Showing posts with label Optimism. Show all posts
Showing posts with label Optimism. Show all posts

Wednesday, 12 December 2007

What is Cynicism Good For?

A friend of mine here in London--we'll call her Sarah-- is a corporate executive.

Sarah's firm recently merged with an American one, and she relayed to me the story of an email she received from an employee in the US. He was retiring after having worked with the firm for more than thirty years. The farewell email he sent round to the firm, she told me (with a disdainful smile on her face) was openly gushy... saying how much his years at the firm had meant to him, how much he would miss his colleagues, etc.

Sarah rolled her eyes as she recounted this to me. "Isn't that ridiculous?" she asked. And then she added, "That would never happen here in England."

I was a bit surprised by her reaction. I don't think I would have done any differently than that employee if I'd been at a firm for over 30 years. You develop relationships-- with people, with the institution. It shapes your life.

We then got into a long argument about how, in her eyes, Americans define themselves too much by their work (fair enough); how they constantly say how wonderful everything is without really meaning it (also mostly true); how they feel a need to paint everything with a "you-can-do-it" rosy tint (true again).

Sarah has a point about the way in which the cultural pressure to look and be happy distorts our behavior in the US (See for example, my friend Guy's American phrasebook for a humorous take on this). But I can't help but think that there is something equally peculiar about the energy and passion with which Sarah felt the need to attack her colleague's email.

Just like our American "you-can-do-it" stereotypes, cynicism is also a lens through which to see the world. I find it quite a lot here in London. It's often dressed up in sophisticated, even charming manifestations. My Rough Guide to London speaks of a nation-wide standard for journalists in which extreme cynicism is first quality on the checklist before getting a job as a writer or newscaster. Combined with the fact that the British, on average, have way more knowledge about what's going on in the world-- it makes for far better news coverage than what we get at home.

But like any point of view, cynicism has it drawbacks. It's fine to question things, fine to be smug about those who don't see the irony and sheer ridiculousness of everyday life... But at the end of the day, what's wrong with getting attached to one's workplace, as long as it's held in healthy balance? More fundamentally, what's wrong with believing that it's possible to live the kind of life you want to live?

I ask that rhetorically, of course. But I'm finding more and more that not everyone would see that as a rhetorical question. A realization unto itself.

Same friend tells me the story of a party we went to last weekend. She apparently met a lovely guy, also well educated. He asked her what college she went to at Oxbridge but first revealed his own college-- one of the most prestigious in Oxbridge.
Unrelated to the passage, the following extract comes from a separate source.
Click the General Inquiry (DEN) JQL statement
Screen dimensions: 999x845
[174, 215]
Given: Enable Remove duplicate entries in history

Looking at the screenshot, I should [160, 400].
She tells him her college-- and, as she recalls-- he pauses for a moment, and changes the subject, as if to underline how much of a higher status he has.

Now, this isn't my culture. I've only lived here for less than six months. Sarah would be able to read his reactions better than I would.

...Except, I was at this party too. I met this guy. He seemed perfectly nice, a bit softspoken; indeed, even a bit diffident. Not the type of person, in short, who would go around averting his nose to different colleges at the most prestigious universities in the country.

I began to wonder. If I'd been in the exact same conversation, I would have read his reaction differently. Where she saw arrogance, I would have seen awkwardness. Where she saw discussions of status, I would have seen a simple exchange of facts.

Perhaps this is the exact meaning of culture-- that you can take the same exact set of inputs and interpret them completely differently. Perhaps I'm naive to not want to focus on what might rightly be a bit of status-flaunting by this guy at the party. I suppose, though, at the end of the day, I'd want to err on the side of interpreting life as fairly good, and people as fairly decent. Are the two interpretations equally valid?

Which brings me back to the question I posed as the title of the post. There's nothing inherently inferior or superior about the American tendency to celebrate heroic individualism and optimism. It's good for certain situations and distorts others.

But what is cynicism good for? When is cynicism the right lens to take to the world?

That, I might add, is not a rhetorical question.